= Instruction 1 =
Copy the entries exactly, from the line containing "Task: Click the zoom in magnifier icon" down to the last line of the entries, including both ends.

= Document section =
=-=-=-=-=
Using an appropriate threshold, the first image can easily be read with pytesseract. The second image, whoever, is more tricky. The problem is, that for example parts of the "4" are darker than the background around the three. So a simple threshold is not going to work. I need something like local threshold or local contrast enhancement. Does anybody have an idea here?
Edit:
OTSU, mean threshold and gaussian threshold lead to the following results:
Your images are pretty low res, but you can try a method called gain division. The idea is that you try to build a model of the background and then weight each input pixel by that model. The output gain should be relatively constant during most of the image.
After gain division is performed, you can try to improve the image by applying an area filter and morphology. I only tried your first image, because it is the "least worst".
=-=-=-=-=
= Excerpted data =
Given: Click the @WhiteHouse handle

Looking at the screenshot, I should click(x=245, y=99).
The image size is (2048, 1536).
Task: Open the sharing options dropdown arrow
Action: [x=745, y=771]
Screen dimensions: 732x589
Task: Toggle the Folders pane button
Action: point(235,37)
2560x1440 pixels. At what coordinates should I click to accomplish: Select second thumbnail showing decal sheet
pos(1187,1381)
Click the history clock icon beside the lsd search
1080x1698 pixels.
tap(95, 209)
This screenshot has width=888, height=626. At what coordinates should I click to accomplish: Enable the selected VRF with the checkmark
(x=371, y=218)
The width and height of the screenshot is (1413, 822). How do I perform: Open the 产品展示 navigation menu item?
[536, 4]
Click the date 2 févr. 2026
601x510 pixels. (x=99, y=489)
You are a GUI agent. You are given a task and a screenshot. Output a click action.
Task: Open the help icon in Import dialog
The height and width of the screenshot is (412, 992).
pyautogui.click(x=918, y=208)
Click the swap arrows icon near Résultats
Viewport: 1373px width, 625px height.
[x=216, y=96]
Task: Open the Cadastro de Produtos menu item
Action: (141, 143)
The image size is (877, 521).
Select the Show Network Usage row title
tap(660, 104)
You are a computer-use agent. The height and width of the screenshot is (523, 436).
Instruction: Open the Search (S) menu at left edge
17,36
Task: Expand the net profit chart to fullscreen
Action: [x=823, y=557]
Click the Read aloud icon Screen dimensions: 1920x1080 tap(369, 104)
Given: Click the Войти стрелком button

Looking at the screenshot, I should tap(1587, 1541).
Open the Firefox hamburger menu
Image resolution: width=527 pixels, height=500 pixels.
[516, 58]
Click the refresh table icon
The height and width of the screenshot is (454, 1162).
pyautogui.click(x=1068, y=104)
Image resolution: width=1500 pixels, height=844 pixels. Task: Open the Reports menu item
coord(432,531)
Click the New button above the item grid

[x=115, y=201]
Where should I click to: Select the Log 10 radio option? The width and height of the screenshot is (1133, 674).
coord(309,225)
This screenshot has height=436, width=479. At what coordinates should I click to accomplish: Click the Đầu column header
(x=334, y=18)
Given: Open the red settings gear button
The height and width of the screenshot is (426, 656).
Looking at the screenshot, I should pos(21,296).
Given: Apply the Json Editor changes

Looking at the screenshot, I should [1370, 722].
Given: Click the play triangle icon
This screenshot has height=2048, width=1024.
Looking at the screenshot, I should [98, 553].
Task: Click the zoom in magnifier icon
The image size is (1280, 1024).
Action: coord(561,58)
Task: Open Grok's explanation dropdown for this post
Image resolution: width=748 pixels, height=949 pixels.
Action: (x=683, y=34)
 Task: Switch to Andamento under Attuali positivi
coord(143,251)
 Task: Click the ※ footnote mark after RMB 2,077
=-=-=-=-=
= Instruction 2 =
Name every thresholding method whose results the pytesseract thread reports.

= Correct response 1 =
Task: Click the zoom in magnifier icon
The image size is (1280, 1024).
Action: coord(561,58)
Task: Open Grok's explanation dropdown for this post
Image resolution: width=748 pixels, height=949 pixels.
Action: (x=683, y=34)
 Task: Switch to Andamento under Attuali positivi
coord(143,251)
 Task: Click the ※ footnote mark after RMB 2,077

= Correct response 2 =
OTSU, mean threshold, gaussian threshold